Small Drug Pouch May Offer New Tool to Protect Newborns From HIV

Reading audio



2010-5-23

This is the VOA Special English Development Report.

Researchers say they have found a way to extend the storage life of a drug used to treat H.I.V. Their work could give infected mothers in the developing world a new way to prevent the spread of the AIDS virus to their newborn babies. The drug is nevirapine. If it is given within seventy-two hours after birth, it can often protect babies from H.I.V.

Researchers at Duke University in North Carolina have developed a small pouch made of foil and plastic. They say current tests show that the pouch can safely store the drug for as long as four months. But they expect that final results in October will show it can keep the liquid stable for up to twelve months.

That way, H.I.V.-infected women could have plenty of time to get the pouch from a health care provider early in their pregnancy.

Caroline Gamache is a biomedical engineer at Duke who worked on the project.

CAROLINE GAMACHE: "Many mothers deliver at home in sub-Saharan Africa and it's very difficult for them to get to a hospital or clinic which may be miles away in that time period. And so we are proposing to give this pouch to mothers in their first or second trimester, when they come in for their first antenatal care visit.
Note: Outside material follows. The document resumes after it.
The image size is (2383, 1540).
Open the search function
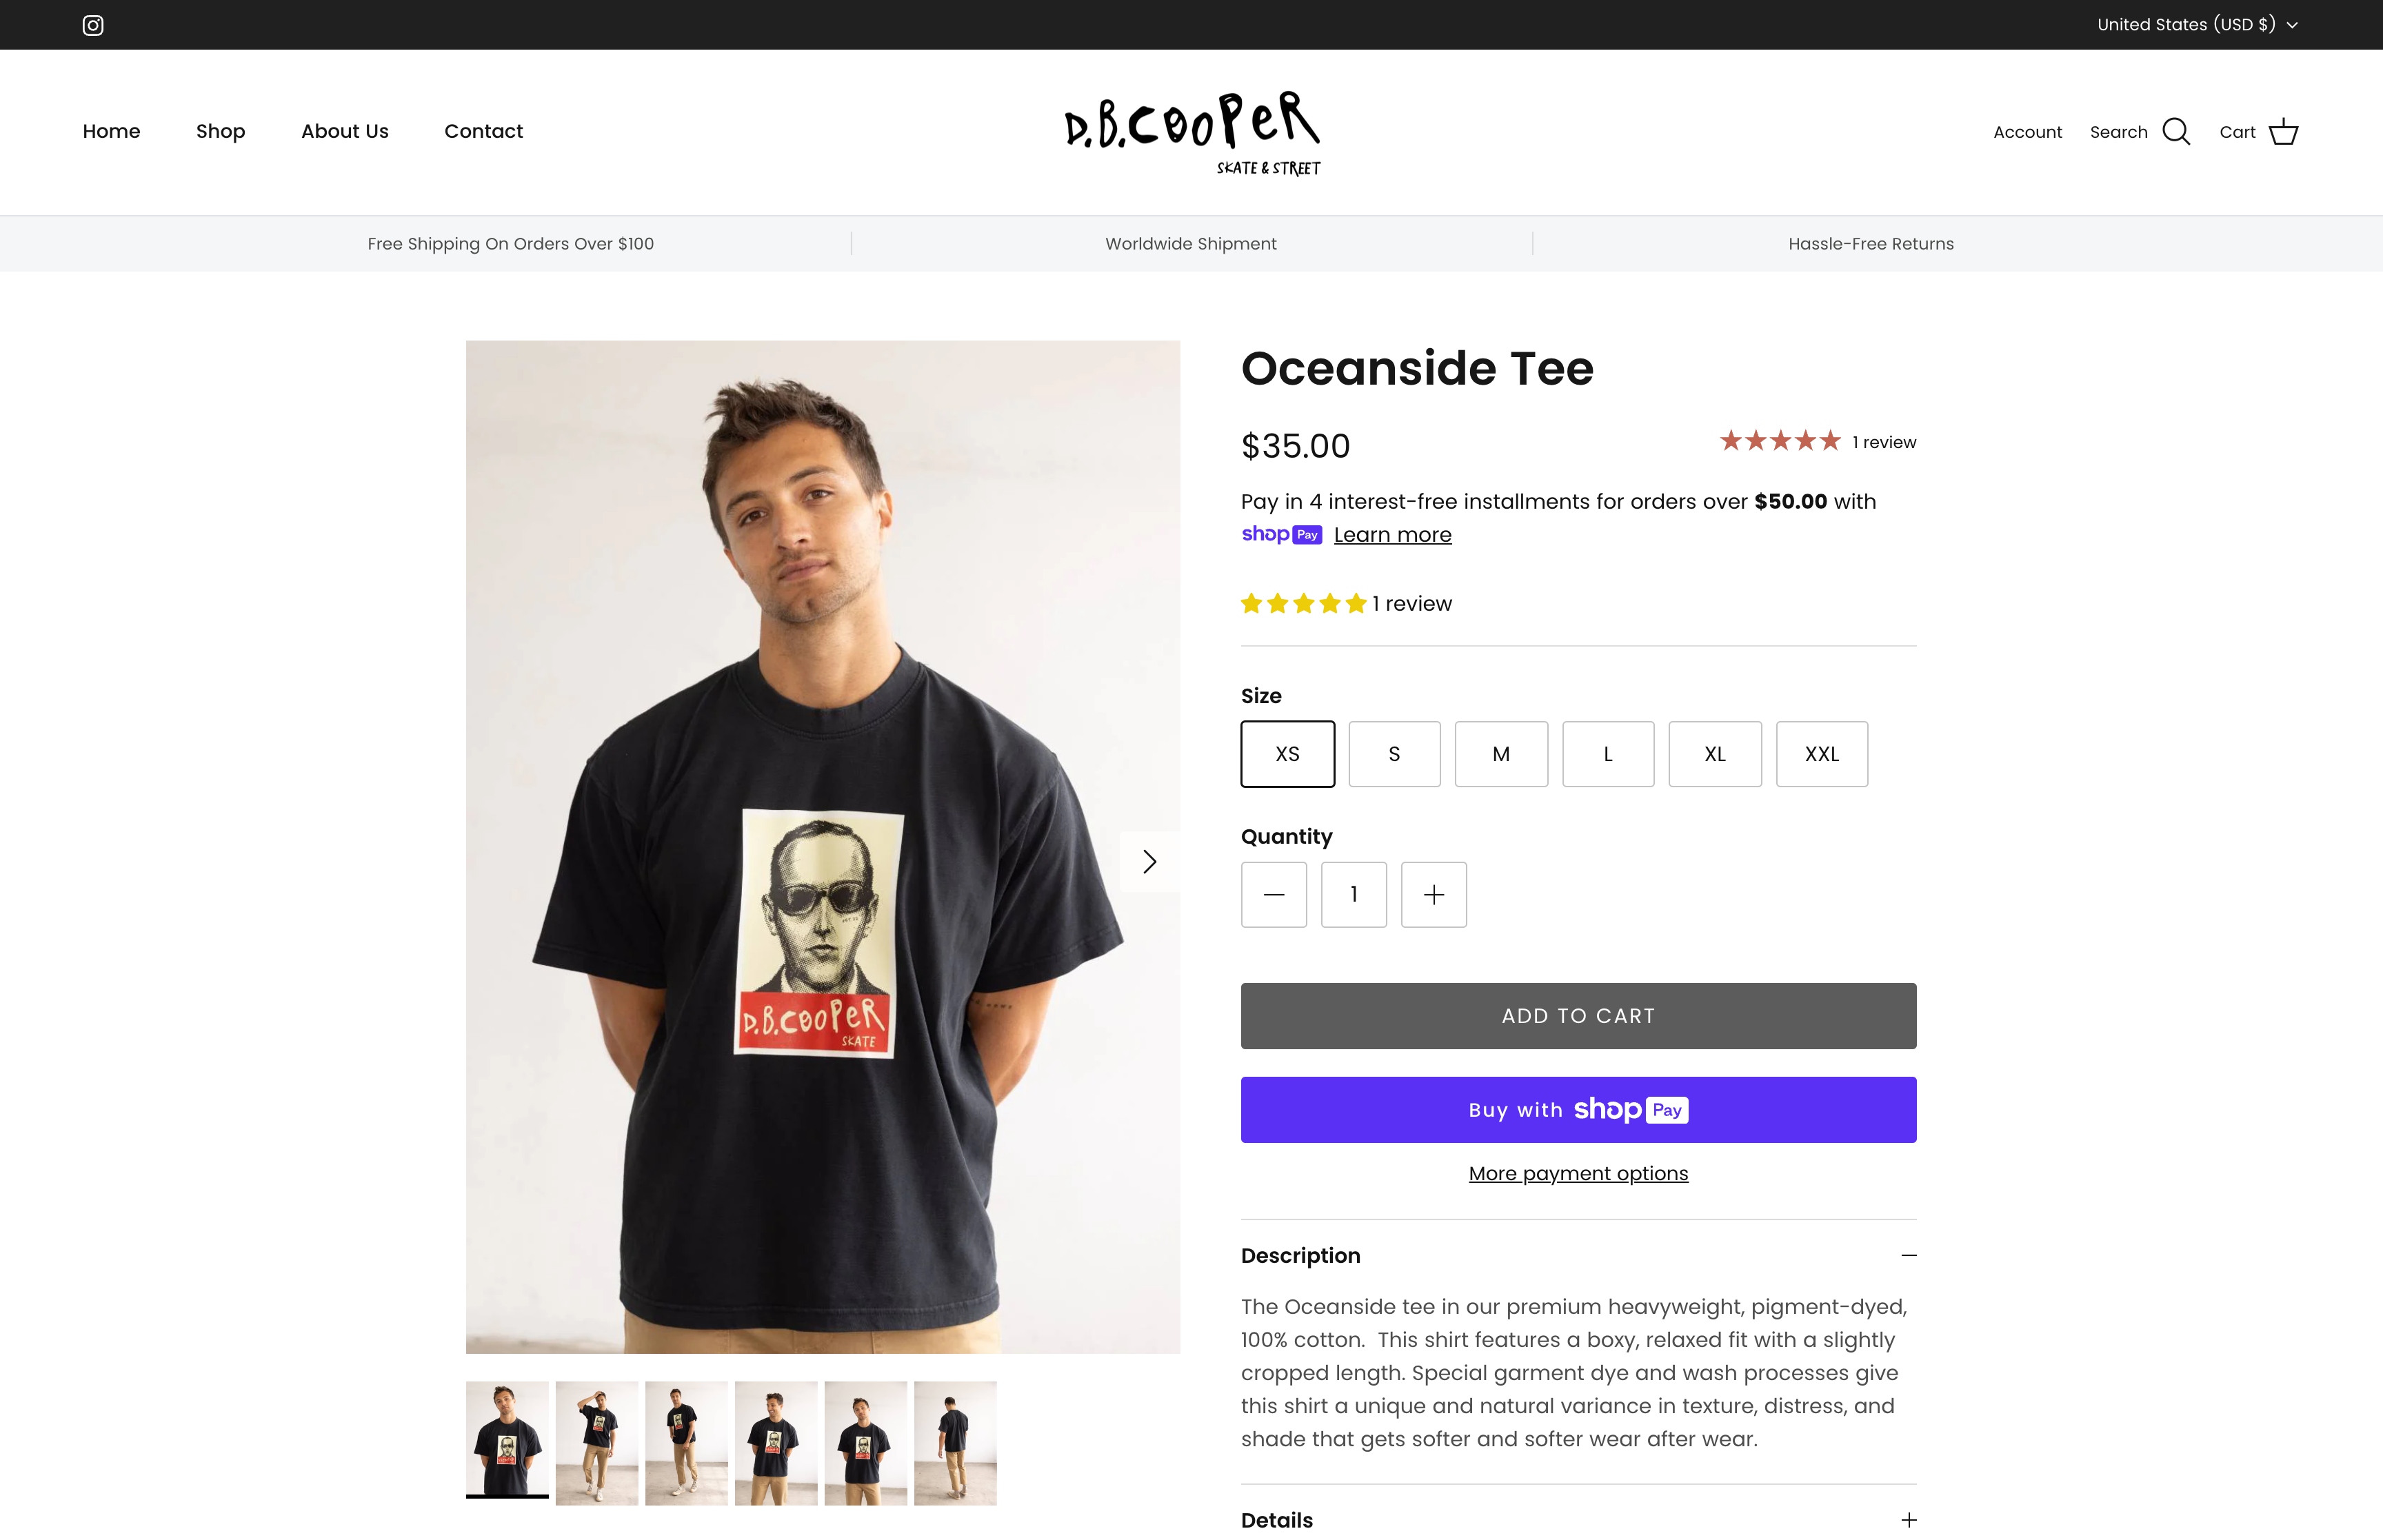pyautogui.click(x=2140, y=131)

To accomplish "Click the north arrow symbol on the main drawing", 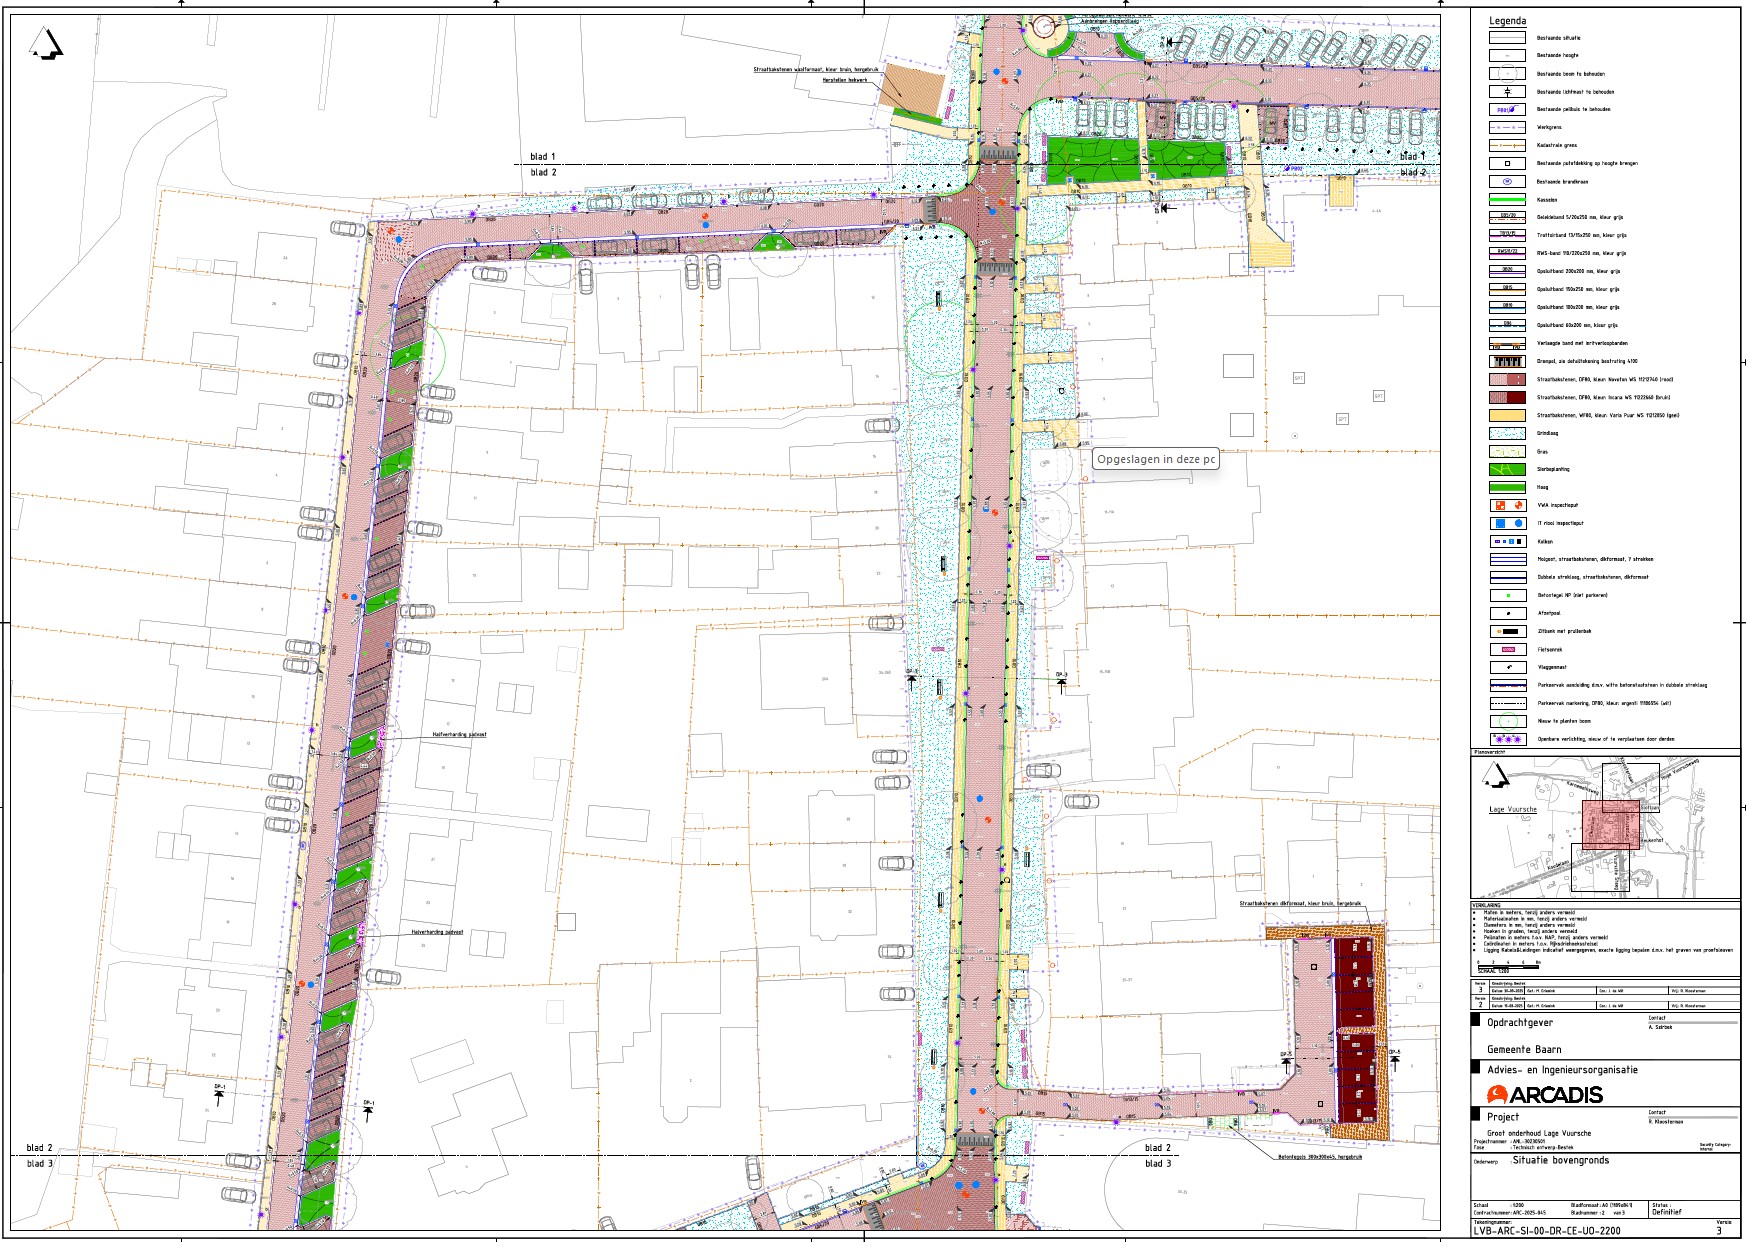I will [46, 44].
And then they would take the pouch home and they'd have it at their hands at the time of delivery."

The idea is that mothers would pour the liquid into the baby's mouth as part of an H.I.V. treatment program.

The drug company Boehringer Ingelheim developed nevirapine. It says one dose of the medicine given to mother and child prevents the spread of H.I.V. in more than fifty percent of cases.

Boehringer Ingelheim has been working with the nonprofit organization PATH to offer a similar pouch for the past several years. The nevirapine is contained in a small dropper placed inside the pouch.

They got the idea from health workers in Kenya. The workers had been putting the medicine into droppers, then wrapping the tube with tape, aluminum foil and plastic. PATH designed a foil pouch that could keep the medicine stable for up to two months.

Adriane Burman is with the PATH office in Seattle, Washington. She says the pouch is an important tool for preventing the spread of H.I.V. from mother to child.

She noted a United Nations report that in two thousand eight about four hundred thirty thousand babies were born with H.I.V. Nine out of ten were born in Africa. The report said nearly all the mother-to-child infections could have been prevented through interventions.